Is there an alternative to this Big Brother approach to managing homeland security? I think there is: private defense agencies offering competitive services on an open market.
Recently, an airport in Orlando, Florida, has announced that it is considering ditching the Transportation Security Administration (TSA), reviving the debate about whether or not it is appropriate to have a private company instead of the TSA screen passengers.
Should customers and markets dictate who attends to national-security needs? If you look at sensitive public-interest industries like transportation, quality security service can only be provided by those who are under market pressure and depend on a wide customer base for their survival.

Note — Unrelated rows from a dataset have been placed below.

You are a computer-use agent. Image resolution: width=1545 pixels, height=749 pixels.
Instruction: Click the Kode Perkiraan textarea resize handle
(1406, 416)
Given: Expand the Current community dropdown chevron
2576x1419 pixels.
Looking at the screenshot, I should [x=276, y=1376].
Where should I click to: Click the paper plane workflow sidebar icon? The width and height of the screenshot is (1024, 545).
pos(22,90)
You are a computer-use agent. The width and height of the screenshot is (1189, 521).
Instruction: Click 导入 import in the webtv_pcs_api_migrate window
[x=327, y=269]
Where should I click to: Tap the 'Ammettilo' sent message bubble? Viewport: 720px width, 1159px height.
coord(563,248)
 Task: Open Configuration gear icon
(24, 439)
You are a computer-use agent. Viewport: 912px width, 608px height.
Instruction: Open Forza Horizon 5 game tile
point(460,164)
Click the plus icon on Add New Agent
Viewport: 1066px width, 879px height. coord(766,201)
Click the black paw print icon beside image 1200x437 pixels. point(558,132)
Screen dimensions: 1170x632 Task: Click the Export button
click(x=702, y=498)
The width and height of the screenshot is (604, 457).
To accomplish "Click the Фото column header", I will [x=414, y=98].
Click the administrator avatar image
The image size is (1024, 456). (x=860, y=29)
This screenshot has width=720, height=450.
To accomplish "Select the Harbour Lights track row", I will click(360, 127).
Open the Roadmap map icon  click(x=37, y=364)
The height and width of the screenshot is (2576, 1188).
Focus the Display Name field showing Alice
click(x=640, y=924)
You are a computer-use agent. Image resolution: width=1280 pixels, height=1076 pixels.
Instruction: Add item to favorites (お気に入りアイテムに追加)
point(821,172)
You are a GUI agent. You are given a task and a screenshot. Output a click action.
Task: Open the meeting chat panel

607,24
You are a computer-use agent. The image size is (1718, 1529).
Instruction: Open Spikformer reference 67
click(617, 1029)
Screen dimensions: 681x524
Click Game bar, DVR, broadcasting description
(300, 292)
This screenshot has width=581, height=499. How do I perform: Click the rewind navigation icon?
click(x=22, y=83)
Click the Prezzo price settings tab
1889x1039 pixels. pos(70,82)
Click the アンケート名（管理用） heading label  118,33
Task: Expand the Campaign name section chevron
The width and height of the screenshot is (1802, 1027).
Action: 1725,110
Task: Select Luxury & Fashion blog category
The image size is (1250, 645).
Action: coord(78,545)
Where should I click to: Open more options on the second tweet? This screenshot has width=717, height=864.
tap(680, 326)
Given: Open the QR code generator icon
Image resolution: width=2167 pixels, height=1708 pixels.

In the aftermath of the 9/11 attacks, governments all over the world increased airport security. The US Congress, in a hasty overreaction to that tragic day, gave the job of screening passengers and luggage to a new federal agency, the TSA. This has led to a massive bureaucracy that has bloated the system and created more problems. The American taxpayers now pay for more than 50,000 airport security screeners. The TSA has also requested nearly $8 billion in funding for 2011. In spite of all these expenses, the quality of airport screening has declined, as the underwear-bomber incident has shown.
The TSA has a severe conflict of interest because it serves as both the aviation-security regulator and the provider of key security. Who's watching the watchmen? When it comes to baggage and passenger screening, the TSA is regulating itself. This is the same recipe for disaster found in every state monopoly: unaccountability and inflexibility. And as with any bureaucracy, the TSA's natural incentive is to hide errors and make itself look good.
Having federal screeners also fragments airport security: airport perimeters are managed by airports and not the TSA. This leads to security gaps that allow incidents like the Christmas bomber. In Europe, most airports have hired certified, private security firms to do their screening, making each airport responsible for every aspect of its own security.
Having the federal government in charge of security screening in airports also means that the taxpayers are stuck with much of the cost. A market-orientated strategy would have played out much better, with security fees on tickets and airline charges covering the complete cost of airport safety. This would mean that the service providers are paid by consumers and accountable to them alone. When this sort of accountability is no longer part of the equation, customer complaints skyrocket — as does the risk of dangerous mistakes.
The recent pat-down controversy echoes such general discontent with TSA employees. Public opinion considers private screening companies to be far more responsive. If an individual is truly performing under par, a private company is able to react more swiftly than the federal government. With a private company, if something happens — say a weapon gets through — that employee is gone the next day. If you don't perform, you're out. It's not a job for life, as federal jobs sometimes seem to be.
So, how will private contractors improve security and keep the airport customer happy? First, private defense will decentralize security, which means letting each airport implement its own procedures, fitting its own needs, under loose government supervision. As Larry Dale, president of the Sanford Airport Authority in Orlando, told CNN, "Airports are unique … one size doesn't fit all."
Second, the cost of airport security should be paid by those who use airports — airlines and passengers. Like any other private and competitive enterprise, private screening companies are wired to consumer needs and demands. For example, in order to avoid overcrowding, private screeners can have more flexible staffing levels to meet an airport's varying needs. Unlike the federal government, they could expand their ranks when passenger loads triple during the summer and contract when fewer people are traveling in the winter. It's obvious that the ability to adjust the number of screeners quickly leads to more efficient screening and shorter waits, which translates into satisfied customers and safer flights.